With our stomachs extremely full, it was on to the trailhead where the following morning we would meet up with Dave Balducci for the hike into the native range of the Paiute cutthroat.


The next morning we met up with Dave and completed the hike into the open water section of Silver King Creek. We fished the open end of one of the tributaries that were reported to have Paiutes, and we also fished a couple miles of Silver King proper. You won’t see any photos of Paiute cutthroat in this entry as there were none caught. We did catch MANY rainbows in the 8-10” class and they were impressive rainbows at that. I don’t know that I have ever caught so many high-flying trout. I had several of these small rainbows jump three feet out of the water before they were landed.

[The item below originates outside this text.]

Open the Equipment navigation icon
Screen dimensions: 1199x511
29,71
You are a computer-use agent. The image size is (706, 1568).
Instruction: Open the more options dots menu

After going five for five on our previous native quests, we were now five for six. Nathan nicknamed the Paiutes the unicorn cutthroat…do they actually exist?

We put in about ten miles in search of the Paiute in the native watershed and came up empty-handed. What made this so easy to handle was the fact that I finally met one of the “founding fathers” of native salmonid fishing. We sat around the campfire that evening to past midnight (the latest night of the entire trip) talking about streams and fish in far away places. What a pleasure that was!

I thought we would spend the following day fishing with Dave but the fact that he had just taken his foot from a cast two weeks earlier would keep him from putting in trail time on back-to-back days. We parted ways that morning, he was headed for bigger water and we were headed for Lahontan cutthroat water.

The hike into Lahontan territory was a short one – only three miles on the Pacific Crest Trail. I couldn’t believe how much snow was still at the pass into the high meadow.

The meadow itself seemed to be only in late spring with all of the wildflowers and it was actually the first day of August.

It didn’t take long to land my first Lahontan in California as I pulled this little guy from the first bend pool.

We both caught several Lahontans with the largest being about 10”. The size didn’t matter, though, this was species number four for our California Heritage Trout Challenge – we were over half-way there.


The hike out seemed short, maybe because the three miles was the shortest of our hikes, maybe it was because it was our last hike of the trip, or maybe because it was the beauty of the high meadow trail.

From this trailhead it was west to Sacramento then north to the shadows of Mt. Shasta. I’m just glad we weren’t staying in Lake Tahoe that weekend. We were going west but the traffic going east was bumper-to-bumper for over thirty miles!

Next would be our final leg in California, the northern redbands.

Chris

1 comment:

Dave B said...

Chris,

You are too kind not mentioning the altitude sick and puking brother-in-law, flat tire, my extra hike in and out...this trip certainly had its challenges from my end. It was really great to finally meet you in person. Same for Nathan, who, by the way, is a great angler with a great head on his shoulders. Your decision to bring a collegiate cross country runner on the "Epic" with so many hikes was brave!

I've got some good video of the both of you fishing Silver King that I'll post when I get a chance. Glad you got the Lahontans.